GIVEN EXERCISE: Which lines of the items below contain the string "text", with case counting? Gather every such line.

ITEMS:
+++

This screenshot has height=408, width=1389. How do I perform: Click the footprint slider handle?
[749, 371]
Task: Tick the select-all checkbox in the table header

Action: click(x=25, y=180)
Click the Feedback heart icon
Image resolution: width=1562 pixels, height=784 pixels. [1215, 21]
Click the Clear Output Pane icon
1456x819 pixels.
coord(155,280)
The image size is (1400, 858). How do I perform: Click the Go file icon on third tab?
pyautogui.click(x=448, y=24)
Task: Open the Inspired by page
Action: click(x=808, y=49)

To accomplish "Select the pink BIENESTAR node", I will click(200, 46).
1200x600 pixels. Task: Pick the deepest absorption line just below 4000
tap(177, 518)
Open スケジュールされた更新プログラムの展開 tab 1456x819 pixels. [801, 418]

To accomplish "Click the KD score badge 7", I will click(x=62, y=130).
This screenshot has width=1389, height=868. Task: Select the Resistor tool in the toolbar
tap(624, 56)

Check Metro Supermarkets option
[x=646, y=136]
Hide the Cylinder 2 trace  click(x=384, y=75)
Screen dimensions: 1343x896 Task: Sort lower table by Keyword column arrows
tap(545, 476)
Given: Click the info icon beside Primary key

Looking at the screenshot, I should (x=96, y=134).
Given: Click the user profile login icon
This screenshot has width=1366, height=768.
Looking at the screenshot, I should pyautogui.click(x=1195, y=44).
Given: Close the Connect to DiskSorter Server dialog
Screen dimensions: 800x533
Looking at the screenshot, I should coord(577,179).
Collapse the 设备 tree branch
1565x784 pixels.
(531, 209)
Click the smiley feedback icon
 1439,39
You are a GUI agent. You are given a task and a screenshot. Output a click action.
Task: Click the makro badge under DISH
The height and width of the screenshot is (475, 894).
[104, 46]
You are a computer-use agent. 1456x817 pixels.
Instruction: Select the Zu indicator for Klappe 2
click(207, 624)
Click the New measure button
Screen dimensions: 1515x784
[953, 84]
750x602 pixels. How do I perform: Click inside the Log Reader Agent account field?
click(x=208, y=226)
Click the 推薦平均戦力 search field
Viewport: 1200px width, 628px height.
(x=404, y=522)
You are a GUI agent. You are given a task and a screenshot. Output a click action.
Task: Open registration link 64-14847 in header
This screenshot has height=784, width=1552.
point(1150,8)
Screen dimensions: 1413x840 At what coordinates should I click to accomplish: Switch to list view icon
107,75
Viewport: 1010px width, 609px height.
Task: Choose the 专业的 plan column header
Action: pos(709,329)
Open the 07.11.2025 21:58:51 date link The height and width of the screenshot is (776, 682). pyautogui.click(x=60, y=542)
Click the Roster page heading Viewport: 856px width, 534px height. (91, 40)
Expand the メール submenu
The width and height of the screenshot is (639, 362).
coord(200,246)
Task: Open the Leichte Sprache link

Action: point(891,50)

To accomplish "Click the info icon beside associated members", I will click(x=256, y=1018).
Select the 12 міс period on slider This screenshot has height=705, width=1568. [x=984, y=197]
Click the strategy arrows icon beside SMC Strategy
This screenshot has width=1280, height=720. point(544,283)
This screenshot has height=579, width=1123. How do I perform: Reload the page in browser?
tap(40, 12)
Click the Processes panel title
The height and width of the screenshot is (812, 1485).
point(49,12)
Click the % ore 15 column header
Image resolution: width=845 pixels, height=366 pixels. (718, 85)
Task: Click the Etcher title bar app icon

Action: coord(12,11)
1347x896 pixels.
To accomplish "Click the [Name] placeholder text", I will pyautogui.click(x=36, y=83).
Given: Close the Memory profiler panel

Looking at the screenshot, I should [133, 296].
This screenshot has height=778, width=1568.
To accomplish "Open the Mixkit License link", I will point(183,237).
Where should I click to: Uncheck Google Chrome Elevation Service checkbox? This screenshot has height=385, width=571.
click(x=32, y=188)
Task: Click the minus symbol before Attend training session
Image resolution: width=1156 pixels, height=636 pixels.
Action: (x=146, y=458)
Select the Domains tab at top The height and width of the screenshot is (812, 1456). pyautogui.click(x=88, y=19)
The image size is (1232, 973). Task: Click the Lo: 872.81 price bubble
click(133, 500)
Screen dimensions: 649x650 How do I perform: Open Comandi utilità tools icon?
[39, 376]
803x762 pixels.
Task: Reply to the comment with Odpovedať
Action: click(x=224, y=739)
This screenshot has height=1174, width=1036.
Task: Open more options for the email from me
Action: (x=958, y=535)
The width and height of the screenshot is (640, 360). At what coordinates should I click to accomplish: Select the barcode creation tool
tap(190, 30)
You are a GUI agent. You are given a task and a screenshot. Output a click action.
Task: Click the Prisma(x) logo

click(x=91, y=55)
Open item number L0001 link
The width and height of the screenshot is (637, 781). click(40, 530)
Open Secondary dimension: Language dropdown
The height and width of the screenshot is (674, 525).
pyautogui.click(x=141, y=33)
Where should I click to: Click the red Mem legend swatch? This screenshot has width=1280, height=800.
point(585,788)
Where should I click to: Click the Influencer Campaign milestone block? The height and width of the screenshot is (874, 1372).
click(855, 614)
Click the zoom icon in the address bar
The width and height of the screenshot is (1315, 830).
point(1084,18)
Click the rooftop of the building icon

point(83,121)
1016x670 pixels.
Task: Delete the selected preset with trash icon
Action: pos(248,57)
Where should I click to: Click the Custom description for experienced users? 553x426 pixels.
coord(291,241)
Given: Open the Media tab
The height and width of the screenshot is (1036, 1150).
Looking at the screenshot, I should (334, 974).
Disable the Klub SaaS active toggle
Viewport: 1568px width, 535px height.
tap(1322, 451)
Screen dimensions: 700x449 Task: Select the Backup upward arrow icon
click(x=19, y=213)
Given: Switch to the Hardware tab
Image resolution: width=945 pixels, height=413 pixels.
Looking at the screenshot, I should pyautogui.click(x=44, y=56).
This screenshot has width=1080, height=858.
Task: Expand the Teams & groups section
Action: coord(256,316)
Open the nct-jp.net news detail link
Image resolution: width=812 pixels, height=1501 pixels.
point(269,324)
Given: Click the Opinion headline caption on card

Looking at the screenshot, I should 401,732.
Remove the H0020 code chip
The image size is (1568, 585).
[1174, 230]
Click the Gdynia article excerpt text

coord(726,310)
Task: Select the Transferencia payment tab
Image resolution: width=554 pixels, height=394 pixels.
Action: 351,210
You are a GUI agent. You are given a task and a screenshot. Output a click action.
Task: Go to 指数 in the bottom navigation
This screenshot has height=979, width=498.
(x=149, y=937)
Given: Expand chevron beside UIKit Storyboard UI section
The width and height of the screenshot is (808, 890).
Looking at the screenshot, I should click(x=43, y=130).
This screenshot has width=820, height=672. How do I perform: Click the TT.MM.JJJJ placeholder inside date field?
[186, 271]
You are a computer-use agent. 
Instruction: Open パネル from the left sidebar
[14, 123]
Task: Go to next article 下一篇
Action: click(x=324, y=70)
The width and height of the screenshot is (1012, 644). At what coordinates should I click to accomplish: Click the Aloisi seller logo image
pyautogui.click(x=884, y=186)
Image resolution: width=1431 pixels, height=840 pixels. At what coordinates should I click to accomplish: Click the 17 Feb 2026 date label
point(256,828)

+++

OUTPUT BELOW:
To accomplish "Click the [Name] placeholder text", I will pyautogui.click(x=36, y=83).
Click the Gdynia article excerpt text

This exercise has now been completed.